JYOTI PERSHAD V. THE ADMINISTRATOR FOR THE UNION TERRITORY OF DELHI, AIR 1961 SC 1602

JYOTI PERSHAD V. THE ADMINISTRATOR FOR THE UNION TERRITORY OF DELHI, AIR 1961 SC 1602

FACTS

The petitioner after a prolonged litigation and having fulfilled all the conditions of the Delhi Rent Control Act, obtained decrees of ejectment against the tenants. In the mean-time the Slum Areas (Improvement and Clearance) Act,1956, came into force and the petitioner in accordance with s. 19 of the said Slum Areas Act applied to the competent authority for permission to execute the decree, which was refused inter alia on the grounds of hardship to the tenants and the human aspect of the case.

PROCEDURAL HISTORY

The appeals therefrom were also rejected.

The petitioner moved the Supreme Court for issue of a writ of certiorari to quash the orders on the grounds that

(1) Section 19(3) of the Act vests an unguided, unfettered and uncontrolled power in an executive officer to withhold permission to execute a decree which a landlord has obtained after satisfying the reasonable requirements of the law as enacted in the Rent Control Act.

(2) Neither s. 19 of the Act nor any other provision of the Act indicates the grounds on which the competent authority might grant or withhold permission to execute decrees and the power conferred is, therefore, arbitrary and offends Art. 14 of the Constitution.

(3) The same point was urged in a slightly different form by saying that the Power conferred on the "competent authority" by s. 19(3) of the Act was an excessive delegation of legislative power and was, therefore, unconstitutional.

ISSUE

Is the Section 19 of the Slum Areas (Improvement and Clearance) Act,1956, constitutionally valid?

JUDGEMENT

The court analysed the scheme and policy of the Act, and observed that,

The preamble describes the Act as one enacted for two purposes:

(1) the improvement and clearance of slum areas in certain Union Territories, and

(2) for the protection of tenants in such areas from eviction.

These twin objects are sought to be carried out by Chapters II to VI of the enactment.

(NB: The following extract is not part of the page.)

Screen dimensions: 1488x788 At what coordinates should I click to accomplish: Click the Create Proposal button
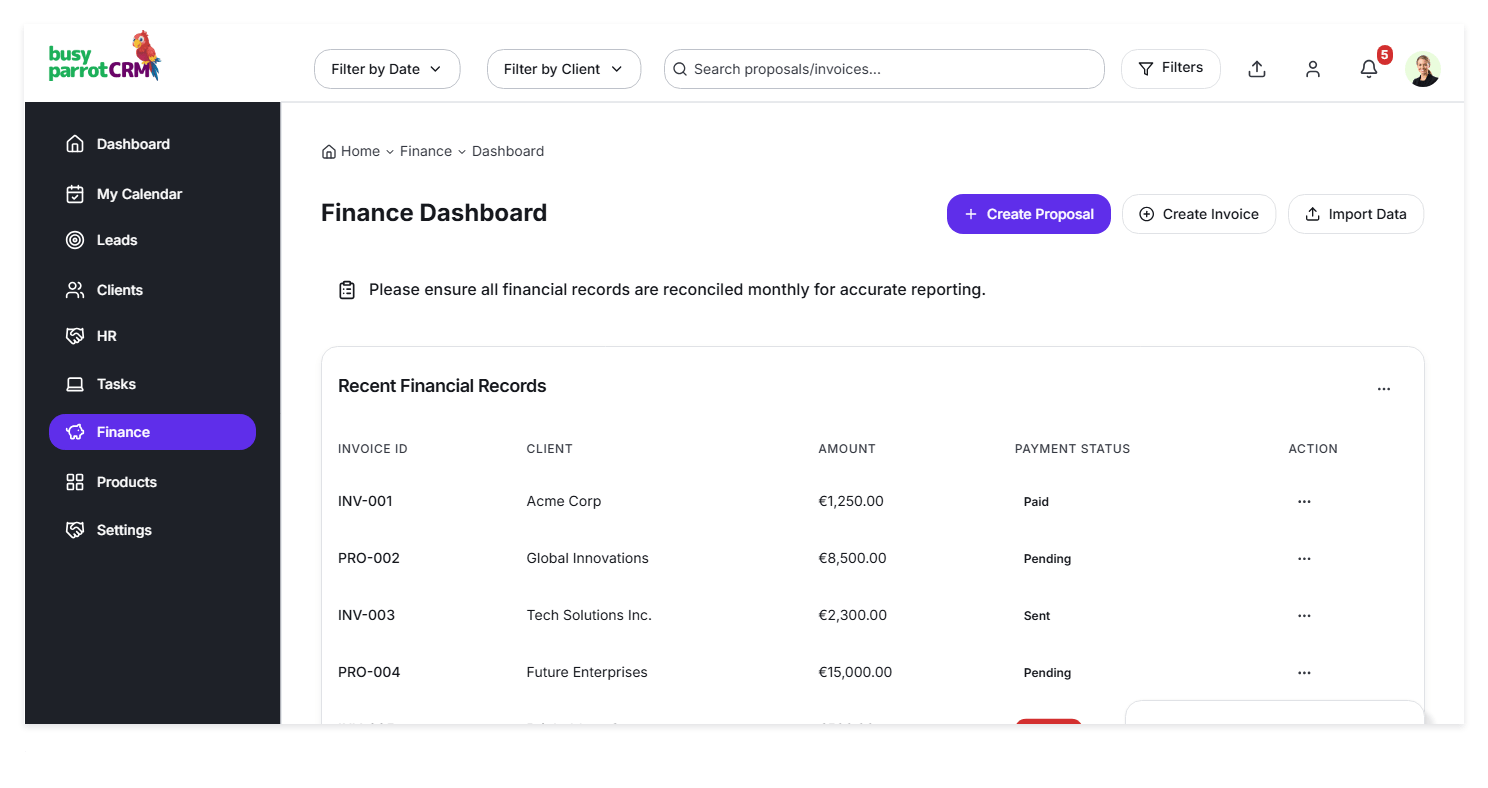1028,214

So to answer first and second grounds, the court on the basis of the scheme, policy and objectives of the Act held that there is enough guidance to the competent authority in the use of his discretion under S. 19(1) of the Act and therefore, it was rejected that S.19 is obnoxious to the equal protection of laws guaranteed by Art. 14 of the Constitution.

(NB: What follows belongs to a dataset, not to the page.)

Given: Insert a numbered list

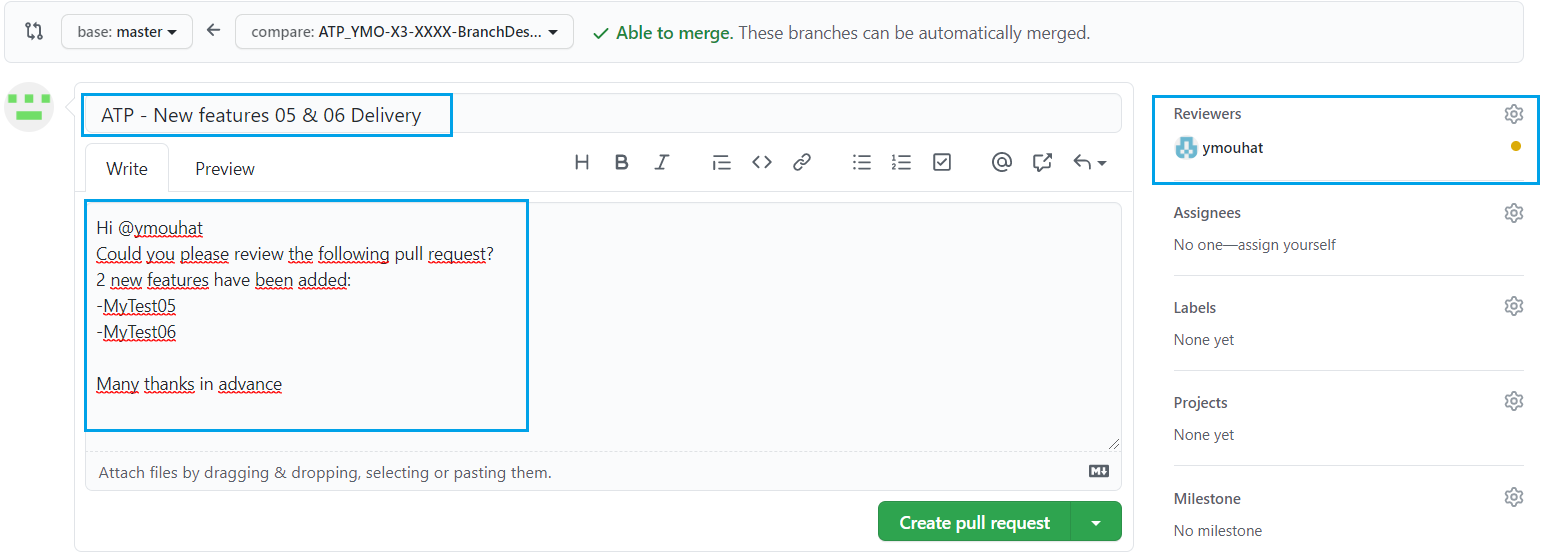Looking at the screenshot, I should 901,162.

On the third ground the court made two observations:

(1) In the context of modern conditions and the variety and complexity of the situations which present themselves for solution, it is not possible for the Legislature to envisage in detail every possibility and make provision for them. The Legislature therefore is forced to leave the authorities created by it an ample discretion limited, however, by the guidance afforded by the Act.

(2) If the power or discretion has been conferred in a manner which is legal and constitutional, the fact that Parliament could possibly have made more detailed provisions, could obviously not be a ground for invalidating the law.

So long as the legislature indicates its purpose and lays down the policy it is not necessary that every detail of the application of the law to particular cases should be laid down in the enactment itself.

It is not at the "sweet-will and pleasure" of the competent authority that permission to evict could be granted or refused, but on principles gatherable from the enactment.

Before concluding, court considered it necessary to advert to a few points which were also urged by learned Counsel for the petitioner.

First it was said that the impugned s. 19 of the Act imposed a double restriction, a restriction super-imposed on a restriction already existing by virtue of the provisions of the Rent Control Act, and that this rendered it unreasonable.

Learned Counsel next drew court’s attention to s. 38 of the Rent Control Act which reads:

"The provisions of this Act and of the rules made thereunder shall have effect notwithstanding anything inconsistent therewith contained in any other law for the time being in force or in any instrument having effect by virtue of any such law."

Court observed that if this section stood alone, the argument of learned Counsel that by reason of the width and sweep of its language, even a special legislation, such as the Act was comprehended within the non obstante provision would have required serious consideration, but that has been rendered unnecessary, because even apart from s. 19 of the Act which opens with the words: "Notwithstanding anything contained in any other law for the time being in force", s. 39 of the Act also contains a non obstante clause on the same lines as s. 38 of the Rent Control Act

The result therefore would be that the provisions of the special enactment, as the Act is, will in respect of the buildings in areas declared slum areas operate in addition to the Rent Control Act.

Therefore, none of the points urged in support of the petition has any substance. The petitions failed and was dismissed.